I've never been in the RAF, but if I joined and were assigned to a section called Armageddon Squadron I'd be having serious doubts about my safety.

Polarbit's World War 2 dogfighting game is looking slightly long in the tooth now, getting on for three-years-old in its original iPhone form, but can it enjoy a new lease of life on Xperia Play's pull-out gamepad?

'No', is the short answer. Read on for the long one.

Fight-night flight

In the original version, still accessible by pushing the gamepad back in and going plain Android, you controlled the plane's movements through the accelerometer.

Tilting the phone left and right would see the plane darting in the corresponding direction, deftly steering you away from enemy fire or, more often than not, deftly steering you straight into a mountain.

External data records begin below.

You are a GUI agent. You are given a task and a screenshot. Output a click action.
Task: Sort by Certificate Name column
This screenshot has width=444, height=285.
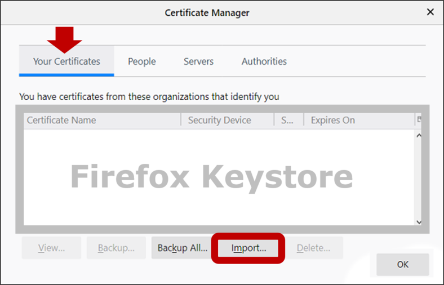pyautogui.click(x=101, y=120)
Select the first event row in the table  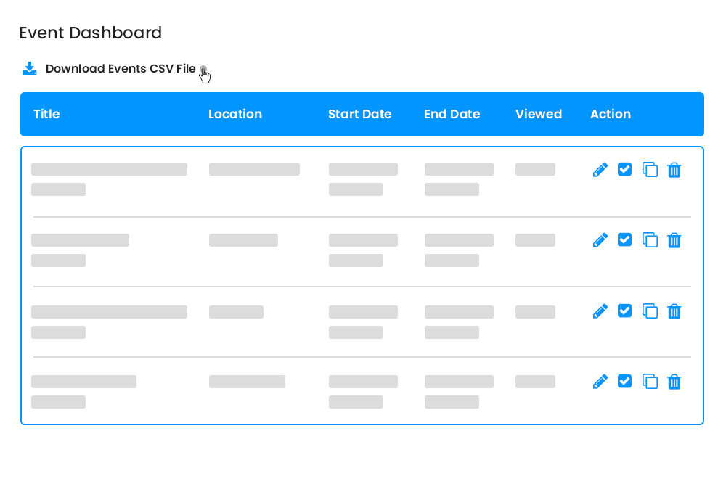point(290,179)
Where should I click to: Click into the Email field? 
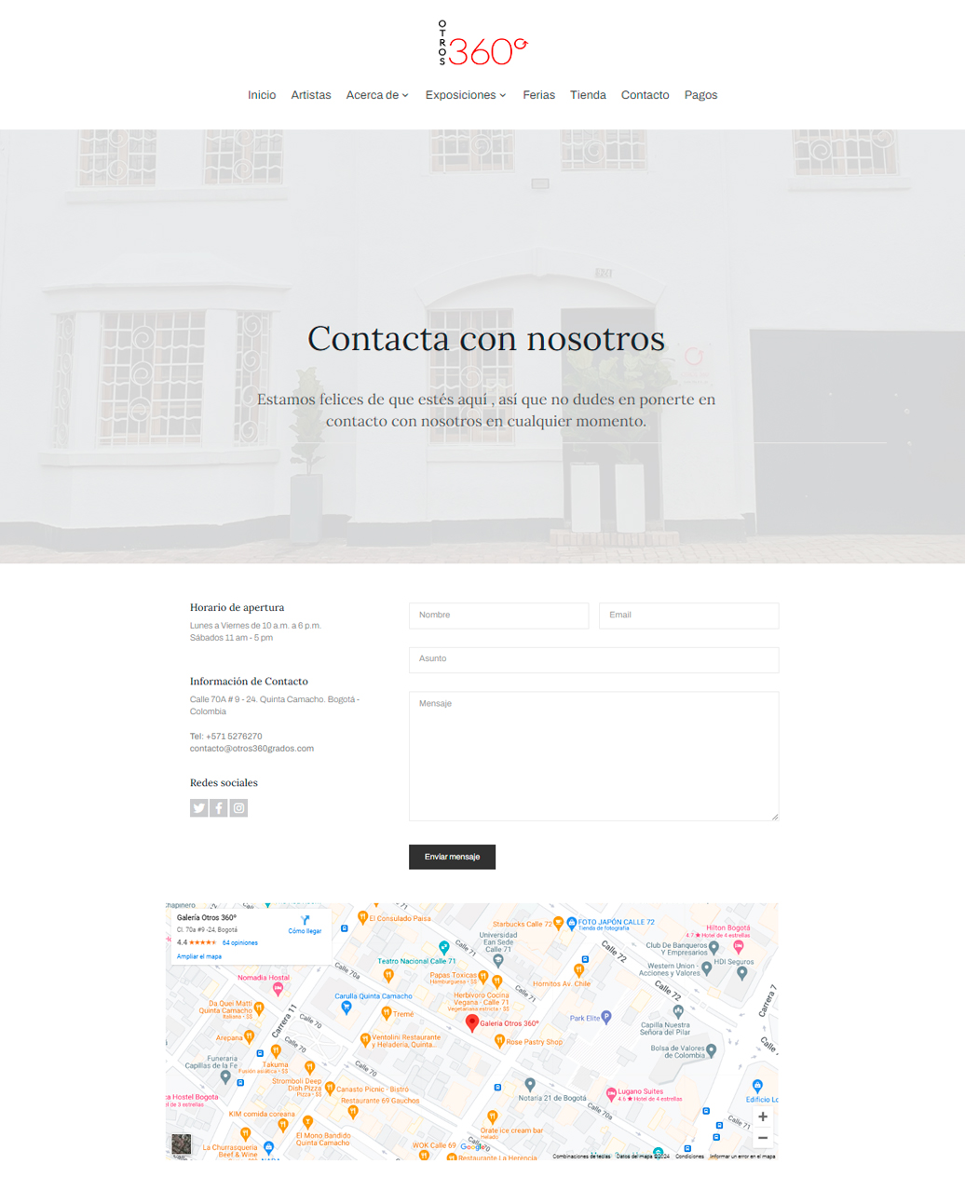click(688, 616)
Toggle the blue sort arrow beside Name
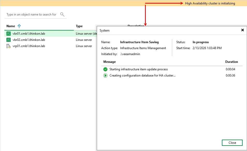The height and width of the screenshot is (151, 247). coord(19,26)
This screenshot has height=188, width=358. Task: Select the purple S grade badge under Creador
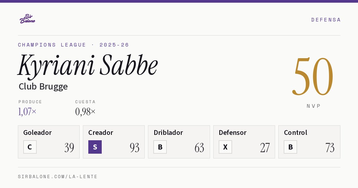(x=95, y=147)
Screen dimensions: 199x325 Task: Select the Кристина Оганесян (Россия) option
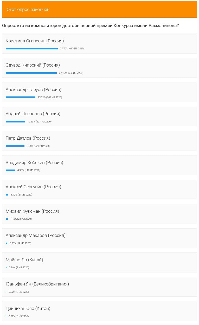[x=99, y=43]
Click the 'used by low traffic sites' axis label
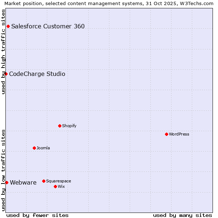The height and width of the screenshot is (218, 218). [3, 170]
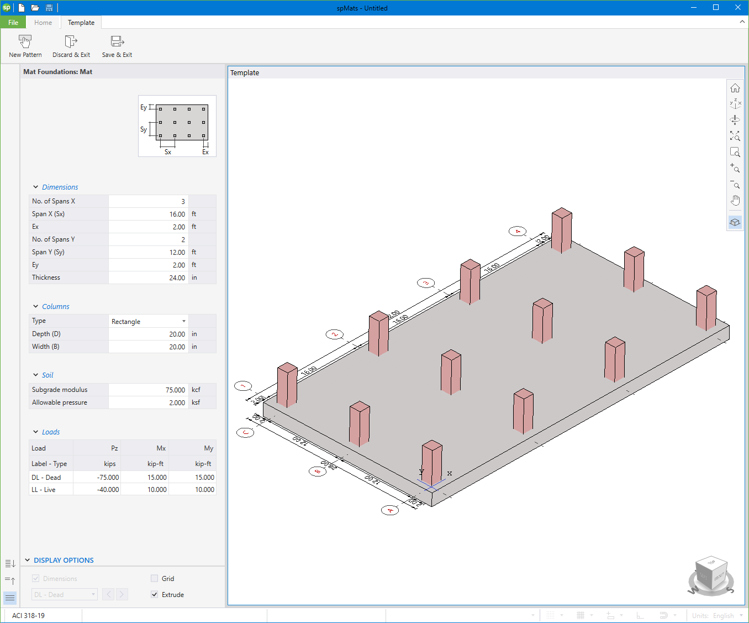Screen dimensions: 749x623
Task: Click the Save & Exit button
Action: (117, 45)
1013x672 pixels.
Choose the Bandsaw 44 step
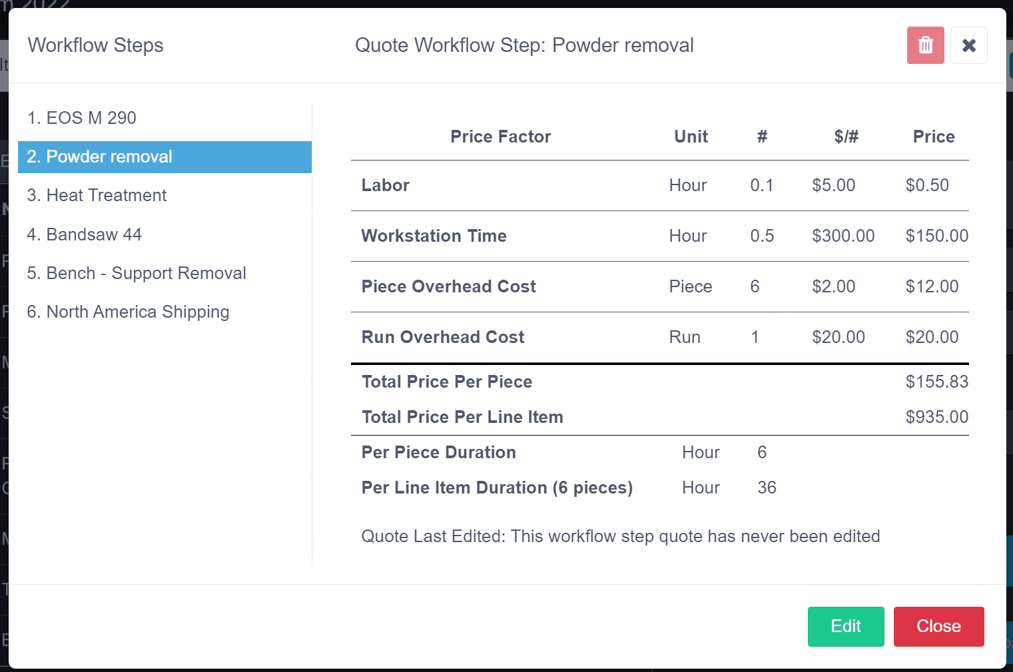85,234
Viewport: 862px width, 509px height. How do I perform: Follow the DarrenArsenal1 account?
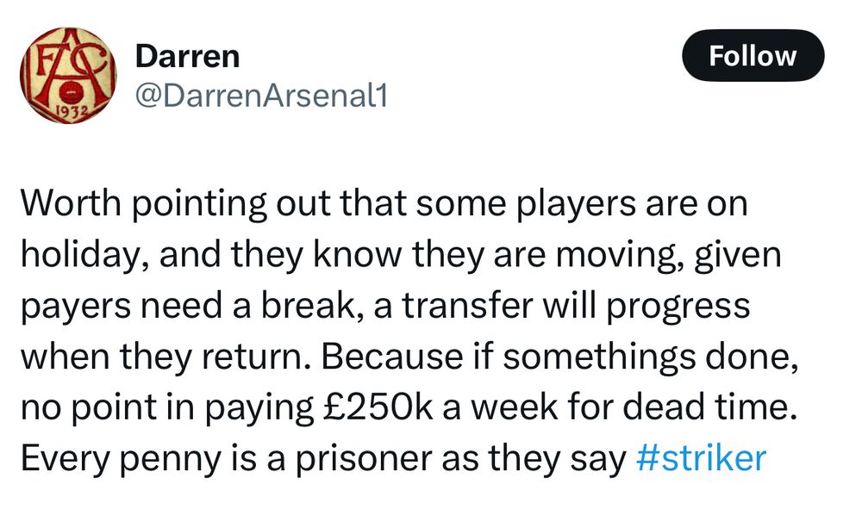pyautogui.click(x=753, y=56)
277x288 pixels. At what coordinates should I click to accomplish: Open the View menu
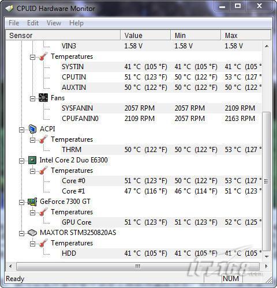(x=54, y=23)
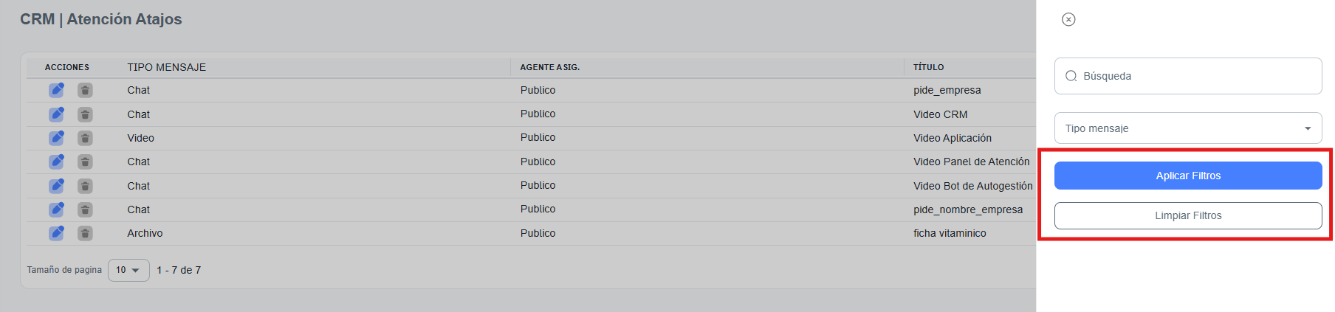The image size is (1335, 312).
Task: Focus the Búsqueda search field
Action: coord(1196,76)
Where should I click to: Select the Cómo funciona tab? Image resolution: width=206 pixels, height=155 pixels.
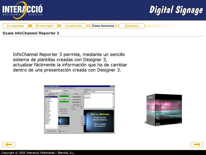(103, 26)
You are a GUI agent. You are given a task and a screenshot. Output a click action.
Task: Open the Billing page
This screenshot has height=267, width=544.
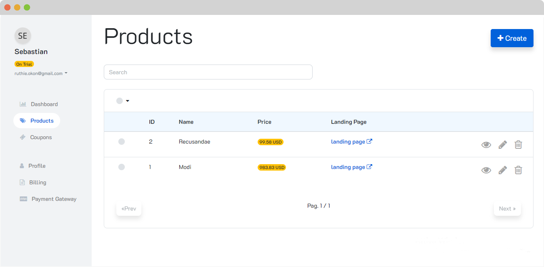[38, 182]

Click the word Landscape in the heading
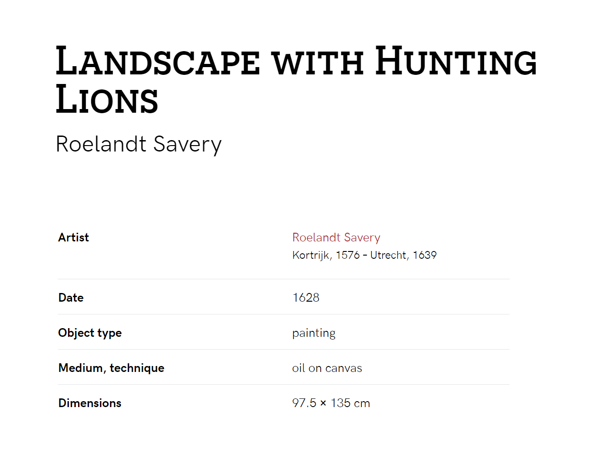(158, 61)
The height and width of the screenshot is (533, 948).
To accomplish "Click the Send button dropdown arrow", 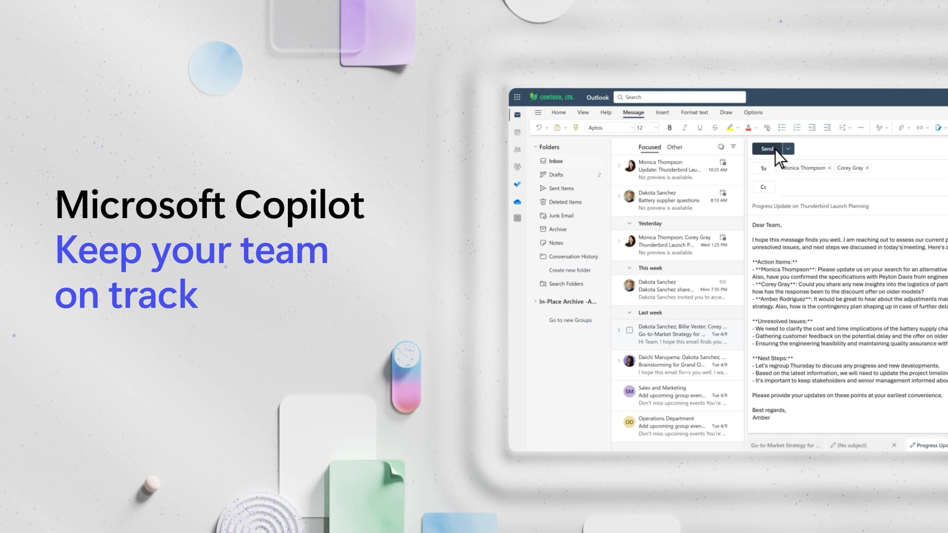I will coord(789,149).
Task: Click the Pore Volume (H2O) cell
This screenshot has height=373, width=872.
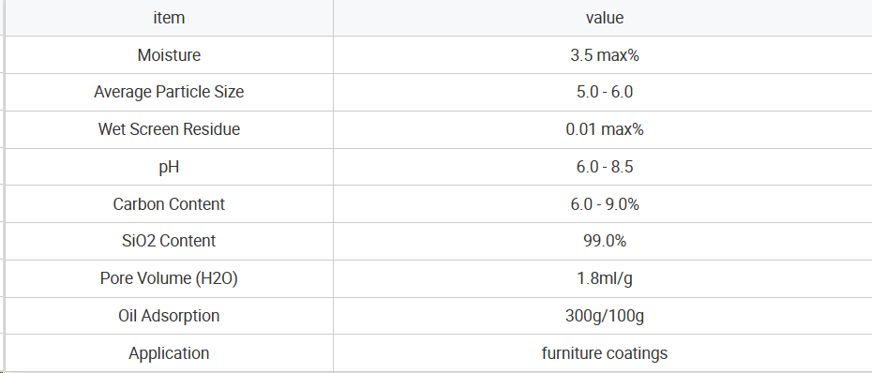Action: [x=169, y=278]
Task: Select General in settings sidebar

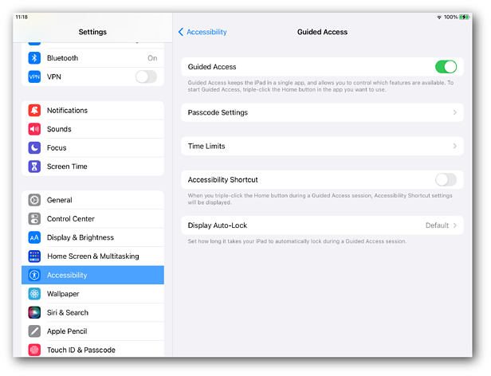Action: tap(60, 201)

Two areas of the screen would allow you to cycle through weapons and fire them at your targets.

An incredibly generous auto-aim took over for machine guns, which was just as well given that tilting the phone and following the queasiness- inducing camera would have made shooting moving targets nigh-on impossible.

However, with Xperia Play controls it's another matter. The accelerometer now does nothing, which makes your plane easier to control, but at the expense of some of the excitement.

Weapon-switching is now assigned to the face buttons, which is a big help, making switching tactics mid-battle significantly easier. The auto-aim now feels really out of place, however: when you have this degree of control, locking on to planes on the edge of your screen takes a lot of the challenge away. Except when it decides to miss.

Porting a game stripped down for touchscreens back to a full-sized gamepad often leaves a hollow experience, and that's ultimately the case here.

Split-fire

Time has not been kind of Armageddon Squad's once good looks, either. Draw distances are disappointing, with mountains popping up pretty late in the day, and all the graphics have a grainy, muddy quality to them.

The sound has fared even worse, with the monotonous engine hum and weaponry providing a sparse and uninspiring backdrop.

On the bright side, the missions have stood up well and feel nicely varied, seeing you take down enemy planes, protect areas, and in one highlight prevent a train from reaching its destination using only bombs.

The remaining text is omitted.